QUOTED PASSAGE:
+ + + + + + +
CNBC Asks, "So Why Are Spanish Bond Yields Falling?" I Ask The Better Question, "Why Are Spanish Banks Considered Solvent?"
CNBC asks So Why Are Spanish Bond Yields Falling? Well, that's a good question. Short answer: Well rates spiked dramatically, and we are seeing some retracement from the psychological balm of even more liquidity thrown from the global central planning cartel, otherwise known as the central banks. Of course, this begs the question, "Should the rates go down since the 'Global Central Planning Cartel' has failed for 5 years and running to put this monster to bed with liquidity injections?" Alas, I'm already ahead of myself. Let's peruse said CNBC/Reuters article, shall we?
Spanish and Italian bond yields fell on Friday as sentiment toward riskier asset improved thanks to plans for coordinated central bank liquidity injections to help stabilize markets if Sunday's Greek elections cause turmoil.
The prospect of easy access to central bank cash helped settle nerves ahead of Sunday's Greek vote which could put Athens on a path to exit the euro zone if parties opposed to the conditions of Greece's international bailout come to power.
+ + + + + + +
ITEMS:
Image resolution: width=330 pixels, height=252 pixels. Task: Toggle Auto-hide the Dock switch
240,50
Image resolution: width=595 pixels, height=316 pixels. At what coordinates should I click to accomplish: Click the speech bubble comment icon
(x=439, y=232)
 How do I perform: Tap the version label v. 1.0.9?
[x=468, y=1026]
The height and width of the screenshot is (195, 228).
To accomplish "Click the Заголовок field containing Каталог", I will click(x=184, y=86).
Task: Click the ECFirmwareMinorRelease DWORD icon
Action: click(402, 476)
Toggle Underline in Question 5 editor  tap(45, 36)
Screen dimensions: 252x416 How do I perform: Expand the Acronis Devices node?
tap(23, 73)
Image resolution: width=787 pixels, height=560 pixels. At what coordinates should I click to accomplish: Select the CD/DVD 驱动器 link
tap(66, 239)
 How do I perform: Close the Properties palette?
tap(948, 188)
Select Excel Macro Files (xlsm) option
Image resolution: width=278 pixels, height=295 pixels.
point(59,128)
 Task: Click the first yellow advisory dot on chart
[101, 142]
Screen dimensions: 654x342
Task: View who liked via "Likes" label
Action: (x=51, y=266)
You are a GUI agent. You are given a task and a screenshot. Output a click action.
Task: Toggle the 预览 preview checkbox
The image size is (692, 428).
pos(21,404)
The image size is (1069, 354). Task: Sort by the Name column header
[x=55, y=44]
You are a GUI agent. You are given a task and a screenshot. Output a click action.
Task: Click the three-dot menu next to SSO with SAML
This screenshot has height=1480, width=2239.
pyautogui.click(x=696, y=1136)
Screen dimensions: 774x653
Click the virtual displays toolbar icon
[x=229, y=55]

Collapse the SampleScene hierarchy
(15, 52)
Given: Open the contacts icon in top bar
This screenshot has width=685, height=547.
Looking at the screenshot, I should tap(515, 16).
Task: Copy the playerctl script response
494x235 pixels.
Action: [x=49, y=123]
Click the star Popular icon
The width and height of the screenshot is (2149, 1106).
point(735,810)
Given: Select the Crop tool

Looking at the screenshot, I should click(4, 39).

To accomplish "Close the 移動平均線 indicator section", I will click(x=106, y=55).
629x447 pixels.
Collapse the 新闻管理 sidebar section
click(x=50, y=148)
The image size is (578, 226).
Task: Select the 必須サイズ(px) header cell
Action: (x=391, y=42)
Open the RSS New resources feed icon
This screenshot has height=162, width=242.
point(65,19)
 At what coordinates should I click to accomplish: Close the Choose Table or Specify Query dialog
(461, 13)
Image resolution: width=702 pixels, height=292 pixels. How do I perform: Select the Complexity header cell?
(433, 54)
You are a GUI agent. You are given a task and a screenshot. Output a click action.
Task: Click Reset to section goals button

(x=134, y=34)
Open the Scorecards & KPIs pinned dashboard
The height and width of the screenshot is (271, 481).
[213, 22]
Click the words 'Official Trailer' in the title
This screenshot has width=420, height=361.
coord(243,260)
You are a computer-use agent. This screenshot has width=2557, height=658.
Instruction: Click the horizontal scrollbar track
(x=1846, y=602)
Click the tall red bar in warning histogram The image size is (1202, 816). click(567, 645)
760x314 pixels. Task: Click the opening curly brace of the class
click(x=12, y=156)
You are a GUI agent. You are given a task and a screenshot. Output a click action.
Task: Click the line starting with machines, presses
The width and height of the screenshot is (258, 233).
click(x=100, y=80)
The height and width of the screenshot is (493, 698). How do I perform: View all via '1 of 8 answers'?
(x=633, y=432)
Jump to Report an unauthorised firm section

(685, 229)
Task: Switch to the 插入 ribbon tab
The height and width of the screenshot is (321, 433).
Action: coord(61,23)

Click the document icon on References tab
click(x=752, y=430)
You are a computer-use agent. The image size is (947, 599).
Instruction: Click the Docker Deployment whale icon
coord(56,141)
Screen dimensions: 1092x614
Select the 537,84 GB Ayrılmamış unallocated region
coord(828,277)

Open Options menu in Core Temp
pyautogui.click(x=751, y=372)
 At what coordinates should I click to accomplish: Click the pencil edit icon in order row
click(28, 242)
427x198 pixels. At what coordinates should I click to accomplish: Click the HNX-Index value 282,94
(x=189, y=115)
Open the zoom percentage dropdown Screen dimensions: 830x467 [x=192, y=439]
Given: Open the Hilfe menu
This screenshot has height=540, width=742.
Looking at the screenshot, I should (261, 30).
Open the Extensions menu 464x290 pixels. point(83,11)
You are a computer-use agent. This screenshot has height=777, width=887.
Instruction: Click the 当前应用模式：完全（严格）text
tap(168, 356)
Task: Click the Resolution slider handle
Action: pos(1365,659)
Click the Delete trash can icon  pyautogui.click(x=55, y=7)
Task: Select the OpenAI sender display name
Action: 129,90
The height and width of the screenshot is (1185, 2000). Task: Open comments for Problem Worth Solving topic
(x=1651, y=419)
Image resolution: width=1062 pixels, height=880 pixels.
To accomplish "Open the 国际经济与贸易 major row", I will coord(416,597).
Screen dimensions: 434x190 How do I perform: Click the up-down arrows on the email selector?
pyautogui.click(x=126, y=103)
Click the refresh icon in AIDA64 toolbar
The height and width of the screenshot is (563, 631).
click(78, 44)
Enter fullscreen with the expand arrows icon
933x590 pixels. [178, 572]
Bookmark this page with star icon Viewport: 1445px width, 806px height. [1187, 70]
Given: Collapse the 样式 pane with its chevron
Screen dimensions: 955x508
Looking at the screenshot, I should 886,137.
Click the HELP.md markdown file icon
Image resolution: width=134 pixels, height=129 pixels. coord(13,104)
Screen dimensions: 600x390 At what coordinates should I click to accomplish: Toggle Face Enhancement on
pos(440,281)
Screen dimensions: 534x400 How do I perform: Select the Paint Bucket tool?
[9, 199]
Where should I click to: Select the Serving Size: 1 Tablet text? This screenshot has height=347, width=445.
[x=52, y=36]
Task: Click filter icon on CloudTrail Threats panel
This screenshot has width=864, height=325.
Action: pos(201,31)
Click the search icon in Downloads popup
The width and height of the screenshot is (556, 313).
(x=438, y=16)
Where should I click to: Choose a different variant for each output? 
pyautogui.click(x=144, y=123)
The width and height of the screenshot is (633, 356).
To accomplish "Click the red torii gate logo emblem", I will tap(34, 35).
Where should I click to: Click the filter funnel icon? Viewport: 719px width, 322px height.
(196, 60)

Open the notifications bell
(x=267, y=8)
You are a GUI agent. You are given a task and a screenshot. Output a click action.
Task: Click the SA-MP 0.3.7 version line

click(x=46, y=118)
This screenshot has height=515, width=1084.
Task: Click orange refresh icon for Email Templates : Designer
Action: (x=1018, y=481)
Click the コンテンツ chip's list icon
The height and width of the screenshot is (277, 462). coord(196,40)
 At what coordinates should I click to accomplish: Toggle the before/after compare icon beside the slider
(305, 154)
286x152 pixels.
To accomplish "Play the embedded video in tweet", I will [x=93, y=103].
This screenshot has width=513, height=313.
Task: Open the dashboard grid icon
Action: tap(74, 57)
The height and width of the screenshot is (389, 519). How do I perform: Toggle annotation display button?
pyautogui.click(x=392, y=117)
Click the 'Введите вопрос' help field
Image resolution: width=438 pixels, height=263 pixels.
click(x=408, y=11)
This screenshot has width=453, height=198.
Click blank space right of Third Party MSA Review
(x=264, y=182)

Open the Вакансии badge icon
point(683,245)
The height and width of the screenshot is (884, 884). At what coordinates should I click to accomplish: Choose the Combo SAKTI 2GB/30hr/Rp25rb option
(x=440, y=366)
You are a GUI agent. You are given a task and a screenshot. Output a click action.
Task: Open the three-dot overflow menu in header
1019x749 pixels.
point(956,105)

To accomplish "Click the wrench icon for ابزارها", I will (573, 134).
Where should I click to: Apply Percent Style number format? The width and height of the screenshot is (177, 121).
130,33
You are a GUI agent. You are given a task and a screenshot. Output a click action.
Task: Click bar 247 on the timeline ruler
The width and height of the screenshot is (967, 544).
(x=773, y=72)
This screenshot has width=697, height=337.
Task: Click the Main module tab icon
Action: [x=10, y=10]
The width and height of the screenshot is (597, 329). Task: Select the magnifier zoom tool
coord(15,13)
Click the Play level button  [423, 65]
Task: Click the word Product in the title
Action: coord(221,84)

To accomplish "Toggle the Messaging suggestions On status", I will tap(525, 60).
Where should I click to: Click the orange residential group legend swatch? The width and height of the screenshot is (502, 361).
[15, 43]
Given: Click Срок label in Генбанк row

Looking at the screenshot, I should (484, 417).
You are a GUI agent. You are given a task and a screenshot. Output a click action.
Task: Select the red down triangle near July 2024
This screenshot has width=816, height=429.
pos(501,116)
+ + + + + + +
STATED GOAL: Extract the full commentary on Spanish bond yields above, reproducing it word for word from the headline through the final sentence.

FINAL ANSWER:
CNBC Asks, "So Why Are Spanish Bond Yields Falling?" I Ask The Better Question, "Why Are Spanish Banks Considered Solvent?"
CNBC asks So Why Are Spanish Bond Yields Falling? Well, that's a good question. Short answer: Well rates spiked dramatically, and we are seeing some retracement from the psychological balm of even more liquidity thrown from the global central planning cartel, otherwise known as the central banks. Of course, this begs the question, "Should the rates go down since the 'Global Central Planning Cartel' has failed for 5 years and running to put this monster to bed with liquidity injections?" Alas, I'm already ahead of myself. Let's peruse said CNBC/Reuters article, shall we?
Spanish and Italian bond yields fell on Friday as sentiment toward riskier asset improved thanks to plans for coordinated central bank liquidity injections to help stabilize markets if Sunday's Greek elections cause turmoil.
The prospect of easy access to central bank cash helped settle nerves ahead of Sunday's Greek vote which could put Athens on a path to exit the euro zone if parties opposed to the conditions of Greece's international bailout come to power.